Do a web search to find other articles, blog posts, tutorials, videos, or other relevant resources.
If the authors have shared their code and/or data, try running it yourself. Go through the relevant parts of the code line-by-line to make sure you understand what it’s doing.
Ask another person for help (in this course, our Discord workspace can be a good forum for asking questions!)
Take plenty of notes to help you remember the important ideas later, and to help organize your thinking.
Use the highlighted text and your notes to start a todo list. List every single step you think will be needed to reproduce the paper’s core findings. I suggest that you start with larger tasks (e.g., write a Python function that implements Equation 3) and then, as you start to work on them, break them down into smaller sub-tasks as needed. I like to organize my todo list digitally so that I can easily shift things around. If you are using a GitHub repository to organize your code, GitHub Projects can be a nice way of tracking and managing your task list. Something simpler like a text file or Google Doc with a numbered list can also work well.
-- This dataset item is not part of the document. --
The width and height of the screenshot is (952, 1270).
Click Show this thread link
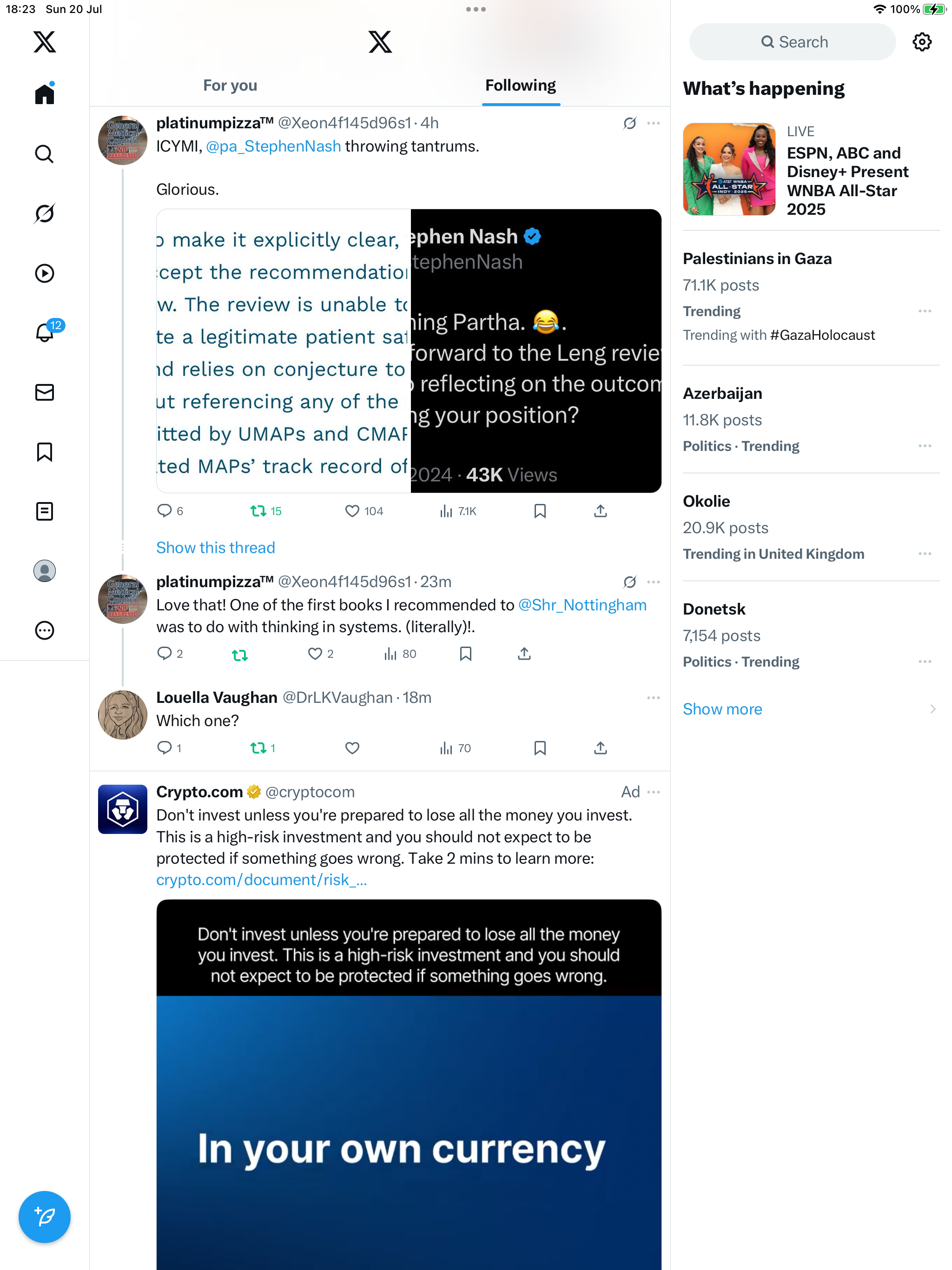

I also sometimes find it useful to write out my todo lists on a digital tablet (I use a reMarkable), since I often “think better” when I write things out manually instead of typing them.
As you’re going through your task list, if your experience is like mine often are, you may realize that some detail isn’t actually as clear as you had initially thought it was. If so, you’ll want to make sure you understand it before completing the relevant task. It’s important not to take shortcuts; implementing a model incorrectly doesn’t help anyone!
You may also find that there’s some detail that is missing from the paper. Unfortunately this is actually fairly common. When I think some detail is missing, the steps I like to take are:
Carefully re-read the relevant text to make sure I didn’t just miss it in my previous readings. Sometimes there’s important detail hidden in footnotes, parenthetical statements, or even seemingly minor phrasing choices.
Take a look at the paper’s supplemental materials, if there are any. That’s another standard hiding place for low-level details.
If the authors have shared their code, you may be able to piece together the missing information from that.
If all else fails, try emailing the authors directly! The corresponding author’s email address is usually listed in the papers Author Information section. Or if you know of other people working on the same model (ideally direct comparisons or follow-ups that would have required them to use a correct implementation), sometimes that will work. Importantly:
Organize your thoughts and ask all of your questions up front (it’s fine to have follow-up questions, but it can be off-putting if you send a flurry of partially thought through emails in rapid succession).
Keep your email as brief as possible. If you absolutely must write out a detailed explanation, then also include an initial paragraph to orient the recipient (e.g., tell them that you have some questions about their paper, and say that details are included below).
Be kind to yourself (and your brain)!#
Implementing models from scratch, and piecing research together directly from primary sources, is hard! It’s helpful to give yourself plenty of time, maintain a positive attitude, ask for help when you need it, and just keep pushing it forward one tiny step at a time. If you find yourself completely stuck, try doing some sort of mindless exercise (walks are great!), meditate, take a nap (or go to sleep), have a snack, or anything else that will give your mind a break. Then, when you’re feeling fresher, re-review your notes and see if you can push forward a tiny bit more.
When I am really stuck, my other often-used trick is to explain (usually to my wife, or even just talking out loud to myself!) what is so confusion, or why I’m stuck. The act of forcing yourself to talk through the nitty gritty details of how something “should” work vs. how it “does” work can sometimes be enough to uncover where the blocks are.